▸ **TEXTE FOURNI**:
>>>
La visite que je fis ensuite à M. O…, un des plus riches Français établis à Batavia et chez lequel je fus parfaitement accueilli, me donna l’occasion de voir la seule rue proprement dite de la Batavia européenne. Autour de l’habitation de ce riche industriel, se trouvent réunis une caserne d’artillerie, un des cercles les plus importants de la ville et les maisons de plusieurs riches négociants.

Une rue de Batavia (ville nouvelle). — Dessin de M. de Molins.

Cependant, tandis que je fais mes visites, l’heure s’avance et avec elle augmente la chaleur ; la chaleur étouffante, insupportable, mortelle pour les Européens, si j’en juge par ceux que je vois passer devant moi, pâles, mornes, affaissés sur les coussins de leur voiture, et faisant un si pénible contraste avec la foule indigène, qui s’agite et déploie partout une étourdissante activité. Aux brumes qui ce matin rafraîchissaient l’atmosphère et estompaient tous les contours, a succédé une lumière éblouissante et d’une intensité telle que tous les objets qu’elle frappe en prennent le caractère et perdent, pour ainsi dire, leur ton propre. Quant à la température, je ne puis mieux la définir qu’en disant que je suis dans une fournaise, que je respire du feu ; la sueur qui ruisselle sur mon front et sur mes mains et transperce mes vêtements, me rend presque honteux ; une soif horrible me dévore, soif qui redouble quand on la satisfait, désir dont on se corrige vite. Je ne vois pas de poussière, il est vrai, mais j’ai bien tort de m’en réjouir ; car ce phénomène n’a pas d’autre cause que l’extrême humidité du sol, si funeste pour le pays, produite d’abord par les rosées matinales, plus fortes que nos pluies ordinaires, et aussi par l’infiltration des eaux qui ne sont pas à plus de deux ou trois mètres de profondeur.
<<<
▸ **MATÉRIEL FOURNI**:
>>>
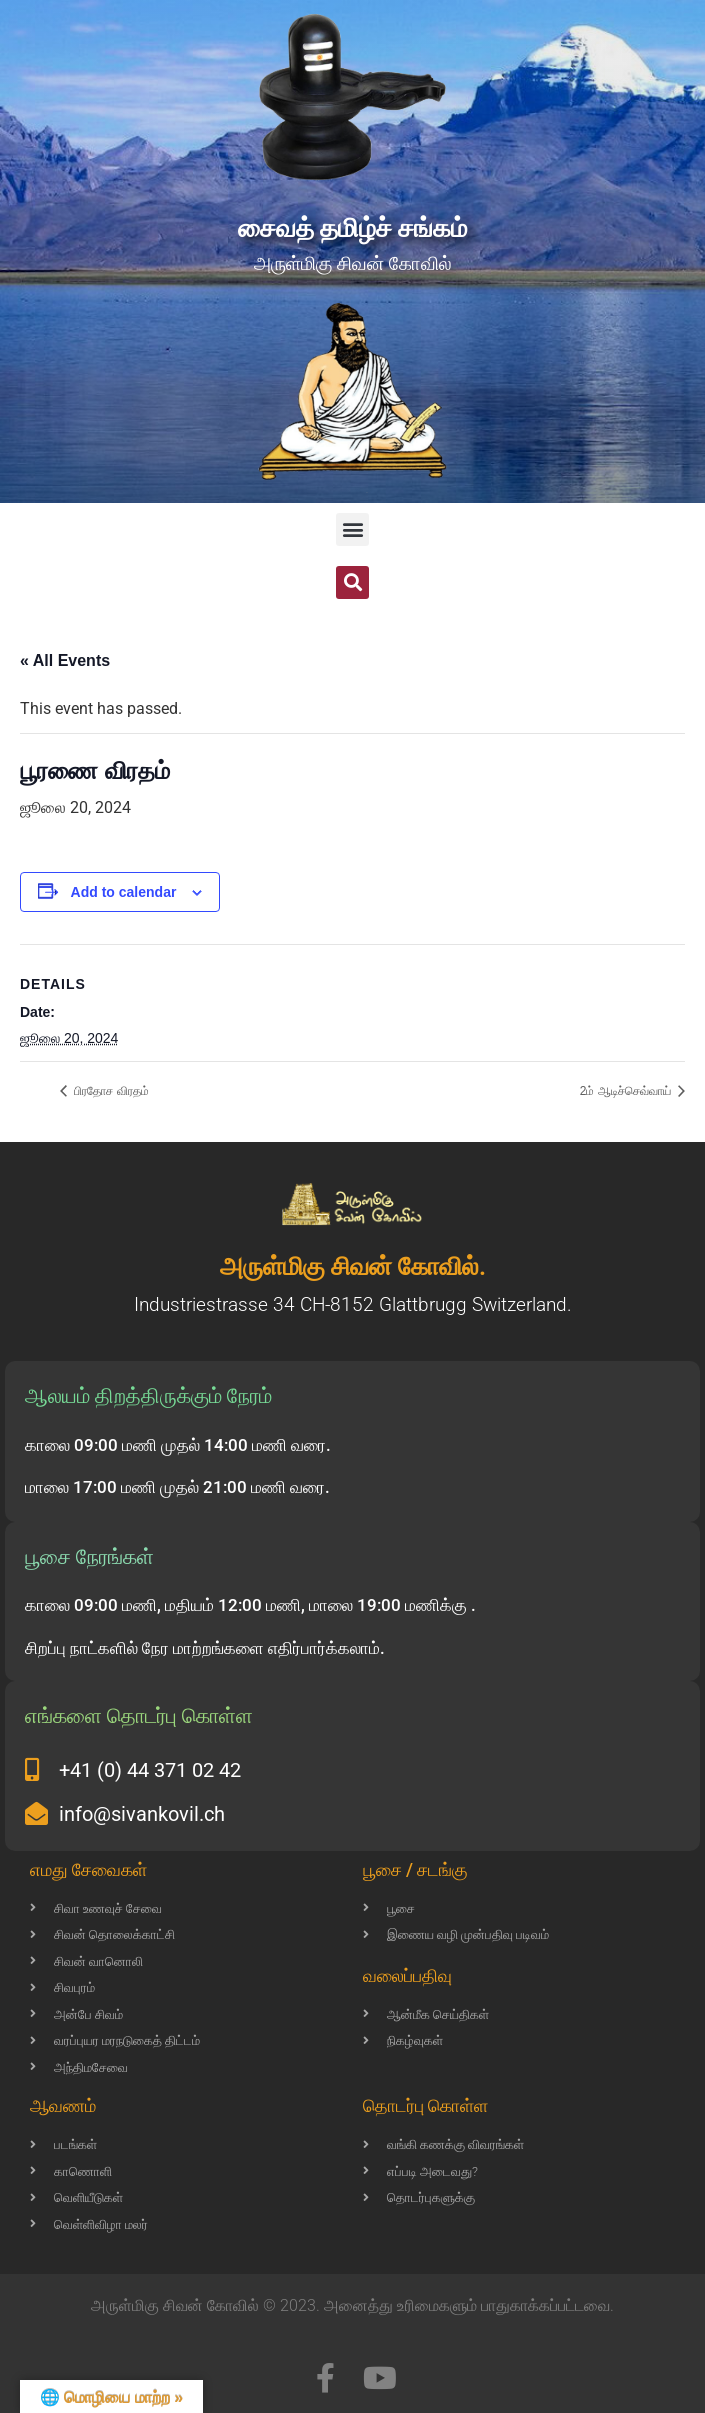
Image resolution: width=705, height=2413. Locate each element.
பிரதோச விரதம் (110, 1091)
<<<
▸ **TRAVAIL À FAIRE**:
- A) D'après le récit sur Batavia, quelle est la cause de l'absence de poussière ?
- B) Prolongez le récit sur Batavia au-delà de sa dernière phrase.

▸ **CORRIGÉ DE L'EXERCICE**:
- A) L'extrême humidité du sol, produite par les rosées matinales et par l'infiltration des eaux situées à deux ou trois mètres de profondeur.

- B)
L’impression de fatigue et de découragement que fait sur moi ce climat torride ne m’empêche pas d’observer avec le plus vif intérêt la foule des Malais constamment renouvelée sous mes yeux. Ces types, ces costumes d’une originalité sans pareille me préoccupent par-dessus tout. Quelles que soient, en effet, la beauté du paysage, la grandeur et la richesse de la végétation, la splendeur du jour et la limpidité du ciel, l’Indien doré, nu ou couvert de ses éblouissantes étoffes, attire à lui tous mes regards, qu’il soit ou non au premier plan, qu’il fasse seul un tableau ou qu’il ne soit qu’une tache dans l’ensemble.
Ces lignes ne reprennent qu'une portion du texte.